╔══
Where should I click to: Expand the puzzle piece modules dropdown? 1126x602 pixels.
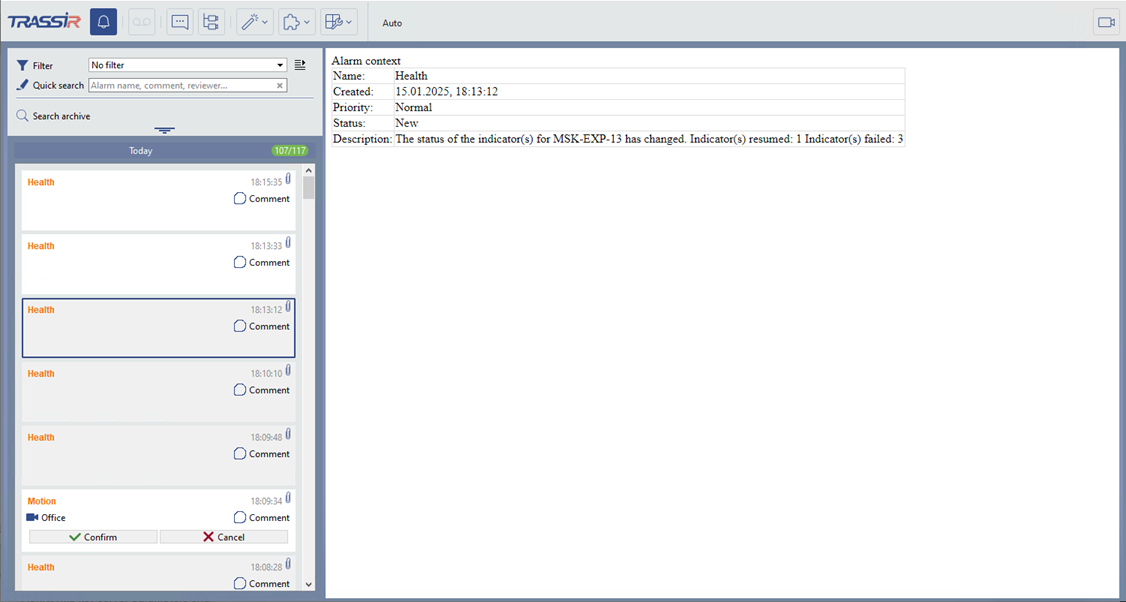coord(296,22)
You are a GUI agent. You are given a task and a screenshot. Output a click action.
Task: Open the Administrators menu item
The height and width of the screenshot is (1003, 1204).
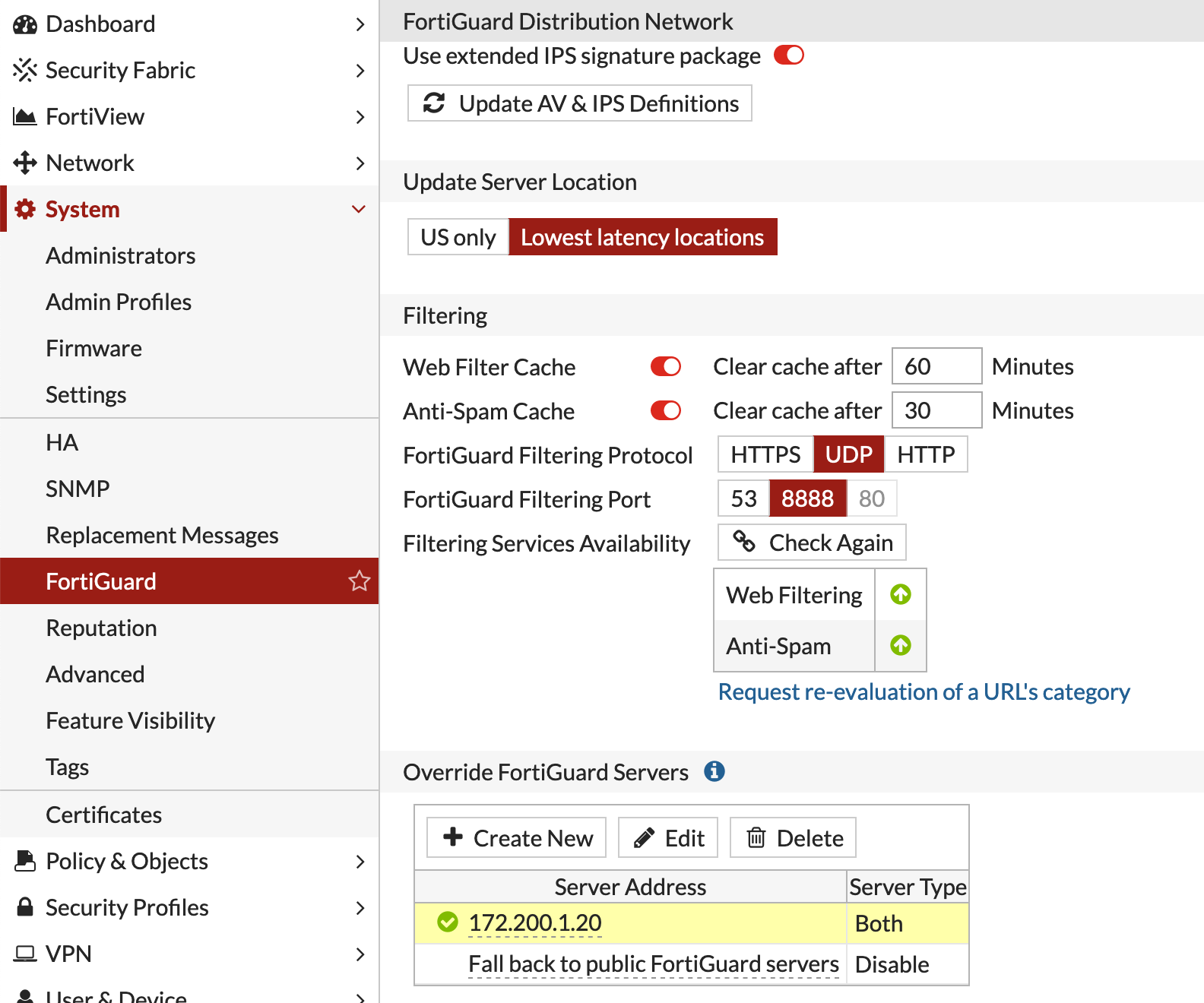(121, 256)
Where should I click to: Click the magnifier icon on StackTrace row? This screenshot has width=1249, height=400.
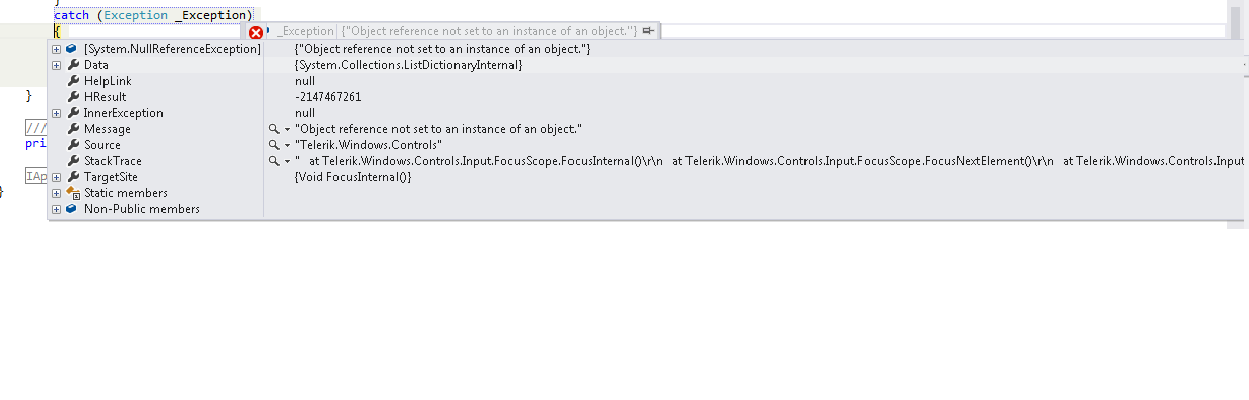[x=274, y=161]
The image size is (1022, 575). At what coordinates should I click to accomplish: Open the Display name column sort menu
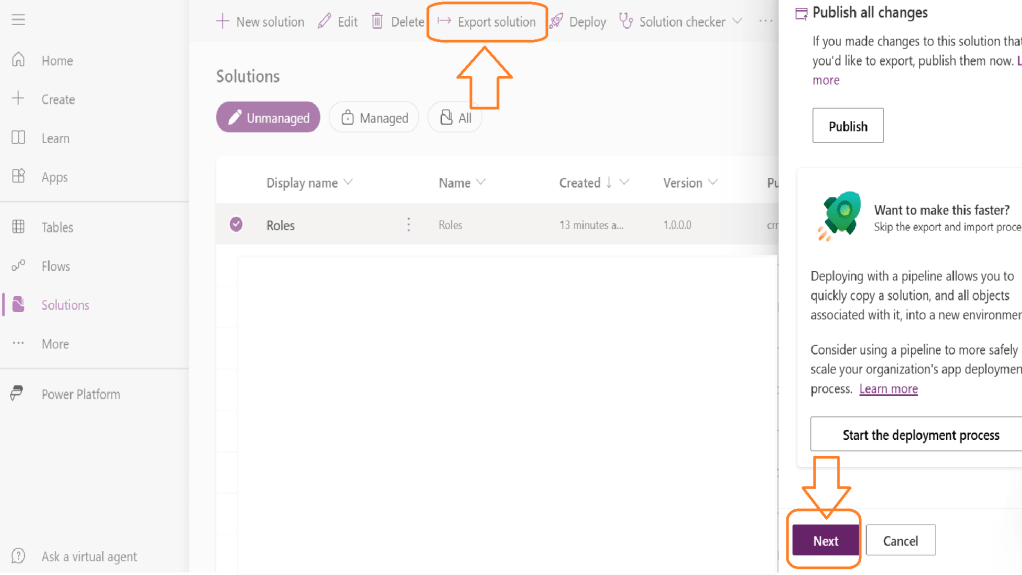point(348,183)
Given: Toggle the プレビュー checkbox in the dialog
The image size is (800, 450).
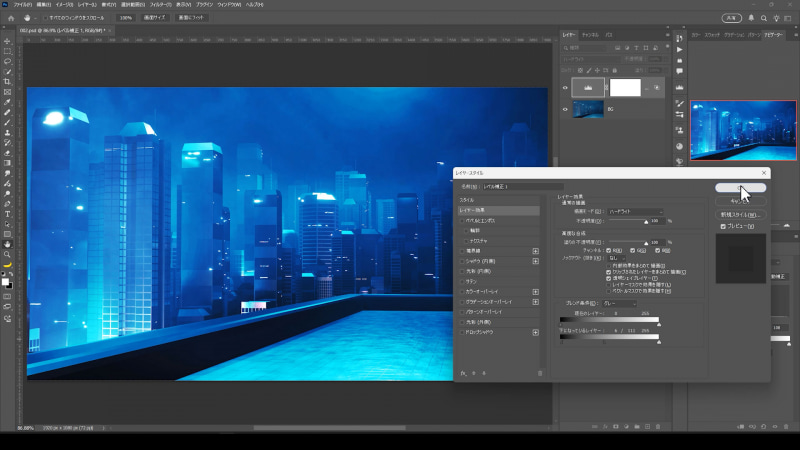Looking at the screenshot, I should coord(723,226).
╚══
- _WHAT TO WORK ON_
Carry over each record above character for character, with the pictures left out.

- _SOLVED EXERCISE_
Where should I click to: Expand the puzzle piece modules dropdown? 1126x602 pixels.
coord(296,22)
You are a GUI agent. You are given a task and a screenshot. Output a click action.
Task: Open the Administrators menu item
The height and width of the screenshot is (1003, 1204).
(121, 256)
Where should I click to: Click the magnifier icon on StackTrace row? This screenshot has width=1249, height=400.
[x=274, y=161]
The image size is (1022, 575). At what coordinates should I click to accomplish: Open the Display name column sort menu
point(348,183)
Given: Toggle the プレビュー checkbox in the dialog
The image size is (800, 450).
Looking at the screenshot, I should coord(723,226).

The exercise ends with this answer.